» PROMPT:
Take every line in the entries that includes the word "each" and copy it.

» SOURCE DATA:
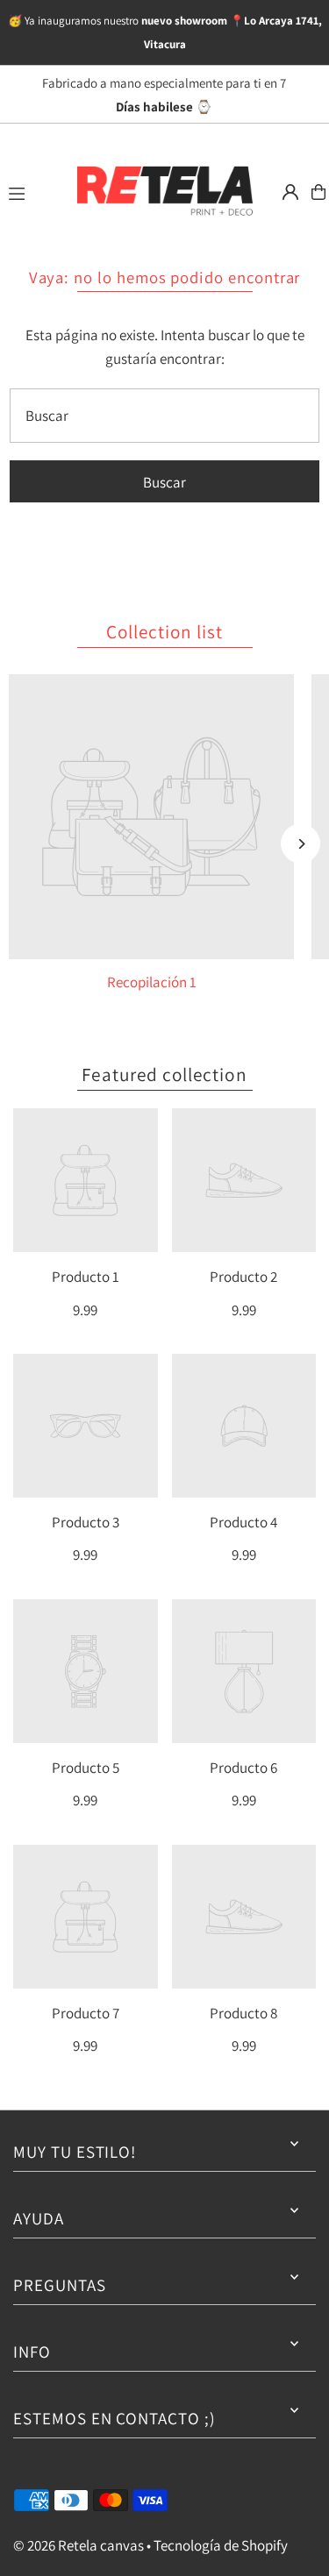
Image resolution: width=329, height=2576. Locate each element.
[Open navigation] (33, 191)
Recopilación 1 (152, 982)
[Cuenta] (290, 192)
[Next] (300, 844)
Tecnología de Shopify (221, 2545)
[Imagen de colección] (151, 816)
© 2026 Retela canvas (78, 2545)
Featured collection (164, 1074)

--

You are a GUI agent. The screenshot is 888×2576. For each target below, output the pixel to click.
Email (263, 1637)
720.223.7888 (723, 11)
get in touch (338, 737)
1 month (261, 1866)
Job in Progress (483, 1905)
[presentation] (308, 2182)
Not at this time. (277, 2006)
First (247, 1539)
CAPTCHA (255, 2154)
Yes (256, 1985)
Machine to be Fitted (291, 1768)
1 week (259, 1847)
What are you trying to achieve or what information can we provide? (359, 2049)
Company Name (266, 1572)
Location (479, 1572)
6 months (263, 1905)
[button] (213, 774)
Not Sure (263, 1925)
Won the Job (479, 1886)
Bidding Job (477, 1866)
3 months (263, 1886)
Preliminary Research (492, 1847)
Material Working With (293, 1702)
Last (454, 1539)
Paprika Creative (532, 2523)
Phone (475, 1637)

» EXPECTED OUTPUT:
Image resolution: width=329, height=2576. Locate each element.
You are a GUI agent. The screenshot is 888×2576. For each target below, output the pixel to click.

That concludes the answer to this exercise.